Pour Pr. Alaya, pour combattre le blanchiment d’argent, il ne faut pas aller par quatre chemins, il faut s’attaquer directement aux contrebandiers. Et ce n’est pas compliqué d’autant plus que ces derniers sont connus et identifiés.

Il va plus loin pour souligner que c’est quelque peu naïf de penser qu’un contrebandier va se présenter dans une agence bancaire et demander qu’on lui ouvre un compte bancaire.

En gros, Professeur Alaya estime indispensable de mettre en place de réformes profondes et structurelles, aussi bien sur le plan de la monétique qu’au niveau de l’application de loi en matière de lutte contre la corruption, le blanchiment d’argent et de l’évasion fiscale.

Sur autre volet, Ahmed El Karm, se fondant sur des chiffres de la BCT, affirmera qu’il y a plus de 5 milliards de dinars supplémentaires qui circulent en dehors du secteur bancaire, et ce depuis 2011, soit un total de 10,164 milliards de dinars (en 2010, 5 milliards de dinars étaient en circulation, officiellement du moins).

A ce propos, Achraf Ayadi pense qu’en laissant une porte de sortie aux actifs de l’économie informelle en leur permettant de déposer leur argent dans des comptes bancaires à condition de payer une contrepartie fiscale et de s’adresser à des experts-comptables pour régulariser leur situation fiscale, cela peut constituer une des solutions.

Il y a deux avantages à cela, selon lui: l’injection de plusieurs millions de dinars de liquidités (qui échappent aux banques), et second avantage, cela constituerait un bol d’air pour les banques en termes de liquidité, et par ricochet l’opération soulagerait la Banque centrale.
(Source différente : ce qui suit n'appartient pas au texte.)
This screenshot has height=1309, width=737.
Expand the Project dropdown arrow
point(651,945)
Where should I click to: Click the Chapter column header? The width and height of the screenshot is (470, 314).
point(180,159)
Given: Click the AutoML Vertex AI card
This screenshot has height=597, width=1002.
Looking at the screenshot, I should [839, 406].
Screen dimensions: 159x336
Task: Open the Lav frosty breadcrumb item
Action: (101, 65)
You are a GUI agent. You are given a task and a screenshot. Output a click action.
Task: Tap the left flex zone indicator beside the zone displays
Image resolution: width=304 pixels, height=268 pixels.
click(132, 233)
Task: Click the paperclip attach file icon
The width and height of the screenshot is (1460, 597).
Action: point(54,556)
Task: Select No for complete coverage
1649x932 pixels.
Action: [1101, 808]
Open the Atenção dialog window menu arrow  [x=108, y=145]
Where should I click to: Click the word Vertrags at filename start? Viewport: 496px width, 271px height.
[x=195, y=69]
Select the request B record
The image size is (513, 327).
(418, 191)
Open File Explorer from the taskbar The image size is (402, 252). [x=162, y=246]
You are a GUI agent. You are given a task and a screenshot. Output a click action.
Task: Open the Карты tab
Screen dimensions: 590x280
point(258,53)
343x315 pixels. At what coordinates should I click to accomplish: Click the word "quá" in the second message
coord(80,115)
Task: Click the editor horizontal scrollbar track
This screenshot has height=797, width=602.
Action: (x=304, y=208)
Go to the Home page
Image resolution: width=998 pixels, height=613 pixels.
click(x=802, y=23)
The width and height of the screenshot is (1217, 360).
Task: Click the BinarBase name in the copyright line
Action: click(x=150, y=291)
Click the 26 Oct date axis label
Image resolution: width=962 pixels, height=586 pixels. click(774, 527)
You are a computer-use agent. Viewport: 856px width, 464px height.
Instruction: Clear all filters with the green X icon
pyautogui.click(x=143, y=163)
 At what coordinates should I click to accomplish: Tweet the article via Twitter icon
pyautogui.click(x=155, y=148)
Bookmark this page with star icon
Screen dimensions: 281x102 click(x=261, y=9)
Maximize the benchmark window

Même s’il n’est pas convaincu que cela puisse marcher, Pr Alaya appelle toute de même les banques à changer leur manière de faire actuelle, notamment en termes de taux d’intérêt, sans oublier la peur qu’a le citoyen dans le moyen de paiement autre que le liquide. C’est-à-dire qu’avec le carnet de chèque et/ou la carte de retrait ou de payement, il a la peur au ventre qu’on lui dise «ça ne marche pas…».

Au final, Pr Alaya résumera son idée ainsi: «le citoyen tunisien n’a pas confiance en son banquier…».

Que les invités aient été d’accord ou pas sur le sujet, le débat aura permis de poser l’épineuse problématique de la corruption, du blanchiment d’argent, de l’évasion fiscale et de l’économie parallèle. C’est déjà ça.